You have probably heard people say they are training “legs” or “chest” some other area. This type of training was made popular by bodybuilders, however most people are NOT bodybuilders. Instead, it is more efficient when people workout with movement in mind. Here are the 5 movements every workout program should contain:
If you have ever sat down in a chair and stood up again, you’ve squatted. Squats basically work the entire lower body (quads, gluts, hamstrings, calves) and because they involve so many large muscle groups, they also burn a lot of calories. There are several variations out there (back squat, front squat, goblet squat, kettlebell squat, etc.) so you should be able to find one that is a good fit for you.
If you are scared off by the term “deadlift”, don’t be.
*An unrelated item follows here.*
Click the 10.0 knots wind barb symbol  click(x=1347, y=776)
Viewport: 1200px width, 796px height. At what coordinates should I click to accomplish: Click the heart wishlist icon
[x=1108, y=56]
While most people think of an Olympic athlete or powerlifter there are many other variations out there. These variations include Romanian deadlifts, hyperextensions, kettlebell swings, and single leg deadlifts. The “hinge” motions works the back side of your body (glutes, hamstrings, calves, back, etc.) and if done properly, will help train you how to pick things up properly and avoid back injury. One important point: when doing this exercise make sure your lower back stays natural or even arched a little. DO NOT let it round.
This is any exercise where you are pushing something away from your body. The most popular exercise of this type is the bench press but honestly, as I’m getting older, I prefer push-ups. Other exercises include shoulder presses, dumbbell presses, and incline presses. These exercises primarily work the chest, shoulders, and triceps.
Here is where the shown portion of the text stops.